The whole idea of these companies going along with oral requests that they had to know were illegal is positively Soviet. So too are the all-too-credible allegations that when Qwest failed to play ball with these illegal requests, it got punished by being denied government contract work for which it was best qualified.
That the Senate would agree to an amnesty with no disclosure in these conditions is one of the best arguments for term limits that I have ever heard.
Senator Chris Dodd, emerging as the conscience of the Presidential field, has placed a hold on the FISA bill. I hope his colleagues are grateful to him for saving them from their own folly.

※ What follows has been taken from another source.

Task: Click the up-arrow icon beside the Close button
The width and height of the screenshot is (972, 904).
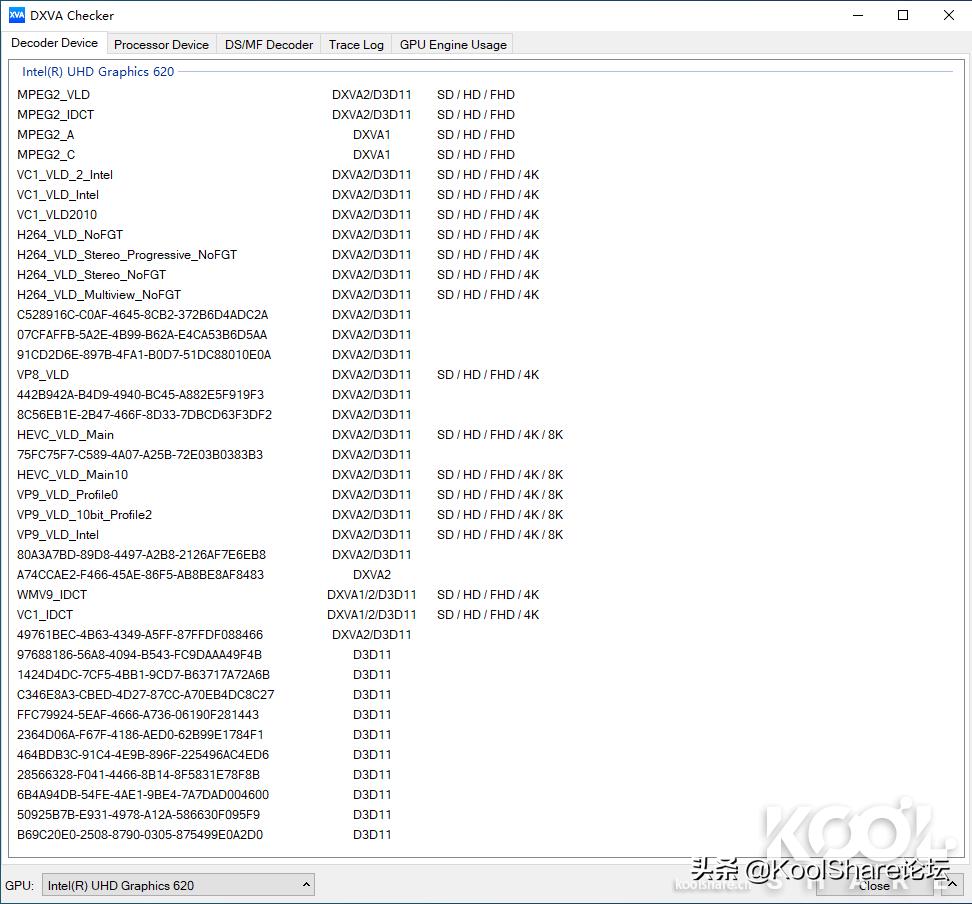Action: click(x=952, y=884)
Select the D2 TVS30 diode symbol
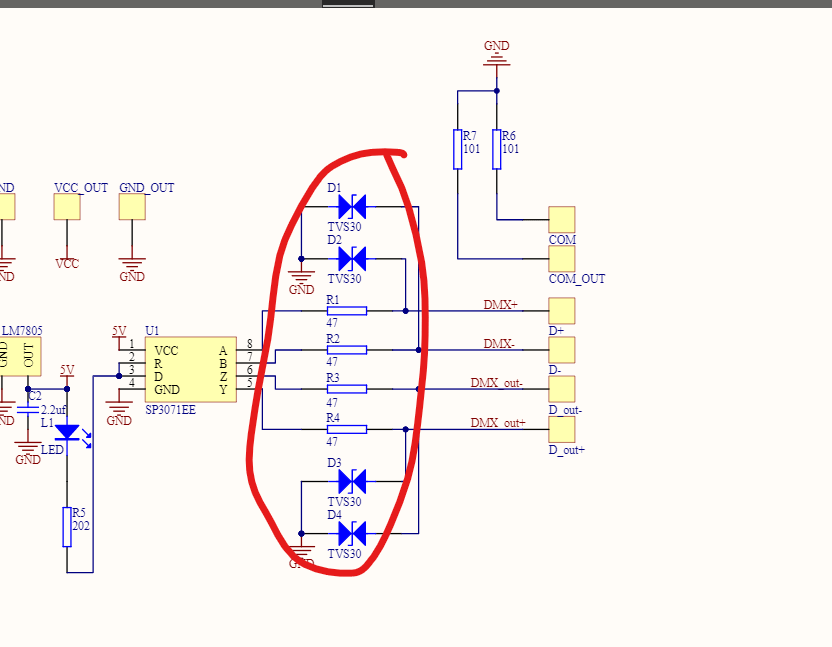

Even so, no hold seems likely for the Mukasey nomination, further cementing the irrelevance of the Senate and its quiet complicity in torture and other outrages. Yes, there's a tradition of allowing most nominees to go through, but torture ought to be exceptional. And if that won't do it, why on earth is the Senate going to confirm a man who testifies that he believes the President can violate statutes on national security grounds more or less whenever he wants to?
Asked, for instance, if the president was free to violate a law enacted by Congress, Mr. Mukasey said, “That would have to depend on whether what goes outside the statute nonetheless lies within the authority of the president to defend the country.”
…
Mr. Mukasey also said that Congress might be powerless to bar the president from conducting some surveillance without warrants.
“The statute, regardless of its clarity, can’t change the Constitution,” Mr. Mukasey said. “That’s been true since the Prize cases.”
But the Prize cases concerned whether President Lincoln had the power to impose a blockade of Confederate ports without Congressional authorization — not in the face of a Congressional ban. (Indeed, Congress later retroactively authorized Lincoln’s actions.)
The distinction between Congressional silence, as in the Prize cases, and Congressional limitation, as in the 1978 law that required warrants for some intelligence surveillance, is an important one.
…
“So you are telling the committee, Judge, that anytime the president is acting to safeguard the national security against a terrorist threat, he does not have to comply with statute?” asked Senator Russ Feingold, Democrat of Wisconsin, referring to the 1978 law.
Mr. Mukasey did not answer directly…
I think this means that confirmation would be a grave error — even if failure to confirm keeps Peter Keisler, the perhaps equally absolutist temporary AG, in office for a long time. (I happen to have known Keisler reasonably well a long time ago, back in college and law school. He always seemed a deeply decent person on a human level. He was also one of the most right-wing people I knew and his political viewpoints were extreme even then. But then he might well say the same about me for all I know.)
As for the Senators, if they don't care about the Constitution, is there at least no jealousy left for the legislative prerogative? Primaries for them all, I say.